[[ GIVEN DATA, beginning ]]

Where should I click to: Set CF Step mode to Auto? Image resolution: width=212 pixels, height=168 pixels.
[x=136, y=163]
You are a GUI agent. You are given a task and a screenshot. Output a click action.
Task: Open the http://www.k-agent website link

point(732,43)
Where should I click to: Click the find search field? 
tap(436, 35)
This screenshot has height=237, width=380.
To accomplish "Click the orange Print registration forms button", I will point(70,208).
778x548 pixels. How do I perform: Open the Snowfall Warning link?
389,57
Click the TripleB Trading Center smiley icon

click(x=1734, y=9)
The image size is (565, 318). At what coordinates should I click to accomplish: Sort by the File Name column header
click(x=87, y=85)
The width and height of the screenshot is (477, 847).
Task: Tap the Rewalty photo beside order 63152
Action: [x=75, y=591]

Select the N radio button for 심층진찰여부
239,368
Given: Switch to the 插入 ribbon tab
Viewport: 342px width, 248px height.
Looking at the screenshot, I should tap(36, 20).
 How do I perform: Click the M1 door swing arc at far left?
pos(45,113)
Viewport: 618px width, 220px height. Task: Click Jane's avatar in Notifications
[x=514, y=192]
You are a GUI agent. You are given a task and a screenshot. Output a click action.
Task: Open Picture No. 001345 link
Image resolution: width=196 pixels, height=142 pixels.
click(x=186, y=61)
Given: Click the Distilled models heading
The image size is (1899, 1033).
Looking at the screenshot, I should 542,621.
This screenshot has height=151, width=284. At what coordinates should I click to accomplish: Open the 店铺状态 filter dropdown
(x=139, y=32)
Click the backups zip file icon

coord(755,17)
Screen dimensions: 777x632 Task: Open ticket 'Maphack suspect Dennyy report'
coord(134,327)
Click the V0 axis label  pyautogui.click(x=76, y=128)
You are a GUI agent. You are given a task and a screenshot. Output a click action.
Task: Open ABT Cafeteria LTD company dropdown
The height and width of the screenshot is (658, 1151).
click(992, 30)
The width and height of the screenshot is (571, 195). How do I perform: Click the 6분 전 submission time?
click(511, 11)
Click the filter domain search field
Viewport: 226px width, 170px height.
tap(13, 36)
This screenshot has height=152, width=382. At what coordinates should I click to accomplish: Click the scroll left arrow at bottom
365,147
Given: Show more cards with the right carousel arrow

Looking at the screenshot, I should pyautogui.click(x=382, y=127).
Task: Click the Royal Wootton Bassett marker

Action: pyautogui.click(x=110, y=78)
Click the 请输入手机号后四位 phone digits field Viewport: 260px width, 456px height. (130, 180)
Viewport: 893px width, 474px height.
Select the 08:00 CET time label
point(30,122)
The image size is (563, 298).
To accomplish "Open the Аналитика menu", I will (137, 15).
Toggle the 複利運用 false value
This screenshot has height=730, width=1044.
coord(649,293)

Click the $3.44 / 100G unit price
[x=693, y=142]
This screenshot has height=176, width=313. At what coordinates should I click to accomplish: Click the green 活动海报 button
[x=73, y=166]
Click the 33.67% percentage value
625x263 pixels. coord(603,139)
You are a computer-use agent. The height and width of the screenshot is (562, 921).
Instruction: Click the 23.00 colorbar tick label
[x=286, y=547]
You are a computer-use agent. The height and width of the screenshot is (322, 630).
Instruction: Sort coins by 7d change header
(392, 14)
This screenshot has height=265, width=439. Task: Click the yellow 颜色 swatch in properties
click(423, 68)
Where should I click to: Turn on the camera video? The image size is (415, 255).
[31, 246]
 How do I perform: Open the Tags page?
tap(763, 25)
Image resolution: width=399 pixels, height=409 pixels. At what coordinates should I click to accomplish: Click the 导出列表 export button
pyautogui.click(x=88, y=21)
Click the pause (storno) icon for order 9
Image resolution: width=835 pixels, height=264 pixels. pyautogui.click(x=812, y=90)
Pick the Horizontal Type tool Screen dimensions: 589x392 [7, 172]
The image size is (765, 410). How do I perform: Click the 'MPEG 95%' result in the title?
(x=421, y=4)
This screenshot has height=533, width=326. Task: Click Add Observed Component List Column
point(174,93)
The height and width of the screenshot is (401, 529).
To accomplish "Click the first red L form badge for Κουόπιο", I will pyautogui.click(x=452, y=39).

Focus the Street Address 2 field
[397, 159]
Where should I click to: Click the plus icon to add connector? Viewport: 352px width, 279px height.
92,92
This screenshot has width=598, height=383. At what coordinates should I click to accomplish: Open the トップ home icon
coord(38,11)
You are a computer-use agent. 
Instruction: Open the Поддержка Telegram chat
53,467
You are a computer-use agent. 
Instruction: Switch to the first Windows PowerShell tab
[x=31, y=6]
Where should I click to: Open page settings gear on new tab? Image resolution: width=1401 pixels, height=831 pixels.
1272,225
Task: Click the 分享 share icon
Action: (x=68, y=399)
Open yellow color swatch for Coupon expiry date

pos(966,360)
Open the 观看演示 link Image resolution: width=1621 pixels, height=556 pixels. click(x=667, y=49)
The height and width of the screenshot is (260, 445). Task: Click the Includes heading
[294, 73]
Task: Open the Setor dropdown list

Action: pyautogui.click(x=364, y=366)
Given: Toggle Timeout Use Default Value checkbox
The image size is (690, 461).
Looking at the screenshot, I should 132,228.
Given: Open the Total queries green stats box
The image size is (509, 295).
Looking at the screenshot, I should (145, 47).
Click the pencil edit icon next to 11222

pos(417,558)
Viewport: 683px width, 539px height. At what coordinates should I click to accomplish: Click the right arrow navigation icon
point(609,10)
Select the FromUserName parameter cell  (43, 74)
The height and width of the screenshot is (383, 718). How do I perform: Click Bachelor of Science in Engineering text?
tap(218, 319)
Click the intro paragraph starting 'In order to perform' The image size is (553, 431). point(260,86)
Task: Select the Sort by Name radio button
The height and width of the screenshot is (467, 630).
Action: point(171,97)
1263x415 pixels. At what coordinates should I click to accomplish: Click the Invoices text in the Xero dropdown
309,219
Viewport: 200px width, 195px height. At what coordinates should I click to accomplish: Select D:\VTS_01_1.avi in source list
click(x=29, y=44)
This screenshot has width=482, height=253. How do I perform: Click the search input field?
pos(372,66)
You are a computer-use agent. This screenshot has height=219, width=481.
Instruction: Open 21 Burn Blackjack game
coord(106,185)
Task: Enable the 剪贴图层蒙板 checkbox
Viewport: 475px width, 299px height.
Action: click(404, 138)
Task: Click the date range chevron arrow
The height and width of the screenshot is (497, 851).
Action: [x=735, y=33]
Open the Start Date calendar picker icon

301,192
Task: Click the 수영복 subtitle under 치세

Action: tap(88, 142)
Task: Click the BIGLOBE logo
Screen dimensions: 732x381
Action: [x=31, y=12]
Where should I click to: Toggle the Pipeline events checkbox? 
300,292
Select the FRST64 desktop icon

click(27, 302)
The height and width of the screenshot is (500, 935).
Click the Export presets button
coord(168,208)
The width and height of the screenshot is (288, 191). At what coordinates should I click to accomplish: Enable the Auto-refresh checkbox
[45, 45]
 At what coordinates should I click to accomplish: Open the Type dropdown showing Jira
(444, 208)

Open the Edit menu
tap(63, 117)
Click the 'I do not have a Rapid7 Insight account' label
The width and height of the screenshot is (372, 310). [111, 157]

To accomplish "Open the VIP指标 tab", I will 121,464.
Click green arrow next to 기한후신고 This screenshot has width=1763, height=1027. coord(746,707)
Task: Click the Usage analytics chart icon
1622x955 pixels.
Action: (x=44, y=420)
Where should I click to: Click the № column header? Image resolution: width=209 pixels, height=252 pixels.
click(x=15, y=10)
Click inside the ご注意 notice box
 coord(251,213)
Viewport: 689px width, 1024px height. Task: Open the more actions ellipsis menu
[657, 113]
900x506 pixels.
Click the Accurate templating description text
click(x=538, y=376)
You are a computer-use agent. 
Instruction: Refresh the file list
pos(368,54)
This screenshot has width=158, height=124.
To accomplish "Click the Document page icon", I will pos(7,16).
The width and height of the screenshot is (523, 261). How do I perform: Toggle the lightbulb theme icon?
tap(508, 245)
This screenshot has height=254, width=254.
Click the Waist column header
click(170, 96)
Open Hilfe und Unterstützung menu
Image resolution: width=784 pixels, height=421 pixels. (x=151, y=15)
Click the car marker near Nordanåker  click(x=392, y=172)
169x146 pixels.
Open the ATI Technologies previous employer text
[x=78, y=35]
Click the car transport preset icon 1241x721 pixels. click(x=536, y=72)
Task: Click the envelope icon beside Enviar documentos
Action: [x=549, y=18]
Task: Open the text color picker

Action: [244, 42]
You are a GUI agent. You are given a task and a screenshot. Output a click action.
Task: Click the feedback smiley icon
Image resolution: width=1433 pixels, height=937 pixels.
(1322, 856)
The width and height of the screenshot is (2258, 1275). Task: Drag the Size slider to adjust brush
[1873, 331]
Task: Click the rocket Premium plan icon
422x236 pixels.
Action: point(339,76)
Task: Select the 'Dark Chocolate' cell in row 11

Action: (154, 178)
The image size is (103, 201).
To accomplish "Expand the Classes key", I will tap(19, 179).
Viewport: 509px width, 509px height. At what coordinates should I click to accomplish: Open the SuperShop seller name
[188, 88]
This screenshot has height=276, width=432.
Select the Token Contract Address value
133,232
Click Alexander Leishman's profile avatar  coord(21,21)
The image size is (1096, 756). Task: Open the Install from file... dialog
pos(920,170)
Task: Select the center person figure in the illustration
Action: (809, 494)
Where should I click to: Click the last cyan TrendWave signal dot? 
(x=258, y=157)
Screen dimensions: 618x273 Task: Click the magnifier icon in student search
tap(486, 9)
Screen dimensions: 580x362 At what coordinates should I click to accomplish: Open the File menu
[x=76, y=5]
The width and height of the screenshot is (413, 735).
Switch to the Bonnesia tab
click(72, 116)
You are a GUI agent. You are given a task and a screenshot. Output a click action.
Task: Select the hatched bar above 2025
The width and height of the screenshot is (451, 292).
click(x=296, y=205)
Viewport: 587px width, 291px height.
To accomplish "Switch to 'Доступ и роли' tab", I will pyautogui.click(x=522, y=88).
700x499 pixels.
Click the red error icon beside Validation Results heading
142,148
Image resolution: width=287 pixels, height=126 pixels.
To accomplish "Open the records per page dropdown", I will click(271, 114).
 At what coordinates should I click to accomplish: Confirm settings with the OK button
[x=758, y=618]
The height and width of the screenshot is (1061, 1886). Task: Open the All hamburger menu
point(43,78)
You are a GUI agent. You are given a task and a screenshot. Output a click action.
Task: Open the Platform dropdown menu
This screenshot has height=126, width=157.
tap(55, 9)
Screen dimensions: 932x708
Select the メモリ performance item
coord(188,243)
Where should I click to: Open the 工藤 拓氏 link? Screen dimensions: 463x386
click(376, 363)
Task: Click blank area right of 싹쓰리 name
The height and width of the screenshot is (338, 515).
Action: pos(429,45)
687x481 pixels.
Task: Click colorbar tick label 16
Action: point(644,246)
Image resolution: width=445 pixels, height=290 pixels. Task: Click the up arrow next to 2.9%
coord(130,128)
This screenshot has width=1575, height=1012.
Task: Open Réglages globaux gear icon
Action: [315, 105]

[[ GIVEN DATA, end ]]

-- ABOUT THIS EXERCISE --
The answer must be the lines from the one containing "Where should I click to: Open the" to the final line of the data above, copied exactly, both included, with nothing added.

-- FINISHED EXERCISE --
Where should I click to: Open the 工藤 拓氏 link? Screen dimensions: 463x386
click(376, 363)
Task: Click blank area right of 싹쓰리 name
The height and width of the screenshot is (338, 515).
Action: pos(429,45)
687x481 pixels.
Task: Click colorbar tick label 16
Action: point(644,246)
Image resolution: width=445 pixels, height=290 pixels. Task: Click the up arrow next to 2.9%
coord(130,128)
This screenshot has width=1575, height=1012.
Task: Open Réglages globaux gear icon
Action: [315, 105]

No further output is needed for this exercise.